[Saved entries]

■ ■ ■ ■

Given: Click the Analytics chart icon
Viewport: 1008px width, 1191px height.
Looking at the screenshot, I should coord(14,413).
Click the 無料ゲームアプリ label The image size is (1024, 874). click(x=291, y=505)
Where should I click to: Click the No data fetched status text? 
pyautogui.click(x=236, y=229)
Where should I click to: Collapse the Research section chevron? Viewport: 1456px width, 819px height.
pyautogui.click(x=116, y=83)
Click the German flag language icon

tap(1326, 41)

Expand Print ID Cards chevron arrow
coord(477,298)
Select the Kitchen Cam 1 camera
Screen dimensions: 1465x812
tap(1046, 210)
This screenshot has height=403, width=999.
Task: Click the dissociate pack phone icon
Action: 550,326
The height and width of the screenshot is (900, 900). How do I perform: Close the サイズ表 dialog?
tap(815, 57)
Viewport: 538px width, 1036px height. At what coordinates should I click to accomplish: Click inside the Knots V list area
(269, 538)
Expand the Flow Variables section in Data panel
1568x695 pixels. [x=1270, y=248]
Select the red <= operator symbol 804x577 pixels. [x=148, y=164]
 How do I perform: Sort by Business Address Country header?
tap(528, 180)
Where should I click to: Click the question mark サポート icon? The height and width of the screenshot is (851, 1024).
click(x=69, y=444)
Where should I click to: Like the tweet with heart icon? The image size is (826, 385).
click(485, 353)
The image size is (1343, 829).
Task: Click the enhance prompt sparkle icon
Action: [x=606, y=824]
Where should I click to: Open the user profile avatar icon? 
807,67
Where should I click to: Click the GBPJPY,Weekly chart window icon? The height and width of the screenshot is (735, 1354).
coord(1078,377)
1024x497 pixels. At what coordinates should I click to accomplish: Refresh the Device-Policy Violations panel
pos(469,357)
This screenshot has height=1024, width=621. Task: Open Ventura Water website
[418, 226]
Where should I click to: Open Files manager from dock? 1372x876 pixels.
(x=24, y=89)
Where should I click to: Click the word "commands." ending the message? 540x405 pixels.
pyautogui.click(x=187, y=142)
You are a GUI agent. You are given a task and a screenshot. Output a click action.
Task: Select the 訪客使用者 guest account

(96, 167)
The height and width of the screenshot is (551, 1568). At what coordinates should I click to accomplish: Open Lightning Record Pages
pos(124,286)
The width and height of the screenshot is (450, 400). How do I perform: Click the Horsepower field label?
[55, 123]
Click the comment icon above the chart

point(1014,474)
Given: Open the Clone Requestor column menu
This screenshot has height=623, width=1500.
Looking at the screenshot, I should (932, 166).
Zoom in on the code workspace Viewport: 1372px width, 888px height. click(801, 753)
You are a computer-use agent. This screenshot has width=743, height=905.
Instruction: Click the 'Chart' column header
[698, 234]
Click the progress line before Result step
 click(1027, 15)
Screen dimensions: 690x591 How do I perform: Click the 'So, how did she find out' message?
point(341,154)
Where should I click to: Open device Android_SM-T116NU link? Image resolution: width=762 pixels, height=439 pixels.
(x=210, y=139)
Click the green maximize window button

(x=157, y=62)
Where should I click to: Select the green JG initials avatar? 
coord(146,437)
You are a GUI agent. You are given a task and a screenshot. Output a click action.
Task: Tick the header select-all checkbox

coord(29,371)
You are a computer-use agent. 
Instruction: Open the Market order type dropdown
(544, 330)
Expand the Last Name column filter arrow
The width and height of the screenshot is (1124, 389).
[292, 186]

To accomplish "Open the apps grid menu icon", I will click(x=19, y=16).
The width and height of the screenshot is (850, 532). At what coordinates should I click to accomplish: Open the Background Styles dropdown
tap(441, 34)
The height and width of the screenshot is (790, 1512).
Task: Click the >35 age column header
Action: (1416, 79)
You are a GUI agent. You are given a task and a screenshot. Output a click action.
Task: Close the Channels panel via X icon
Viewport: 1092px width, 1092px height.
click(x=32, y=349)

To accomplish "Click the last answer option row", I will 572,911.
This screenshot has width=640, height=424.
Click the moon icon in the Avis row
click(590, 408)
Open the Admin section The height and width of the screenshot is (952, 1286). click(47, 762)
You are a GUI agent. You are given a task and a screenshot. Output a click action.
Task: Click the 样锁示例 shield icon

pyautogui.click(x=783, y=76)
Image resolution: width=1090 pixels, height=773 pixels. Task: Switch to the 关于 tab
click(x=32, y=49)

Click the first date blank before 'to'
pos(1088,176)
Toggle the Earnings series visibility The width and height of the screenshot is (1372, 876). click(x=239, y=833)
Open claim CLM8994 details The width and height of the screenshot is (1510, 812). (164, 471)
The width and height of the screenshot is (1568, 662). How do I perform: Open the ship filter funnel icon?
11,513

■ ■ ■ ■

- WHAT THIS TASK INVOLVES -
Write the records from their first line through the line that contains "Click the 無料ゲームアプリ", inclusive, as a JSON list of strings. Use one string per line and leave out blank lines.

- WRITTEN RESPONSE -
[
  "Given: Click the Analytics chart icon",
  "Viewport: 1008px width, 1191px height.",
  "Looking at the screenshot, I should coord(14,413).",
  "Click the 無料ゲームアプリ label The image size is (1024, 874). click(x=291, y=505)"
]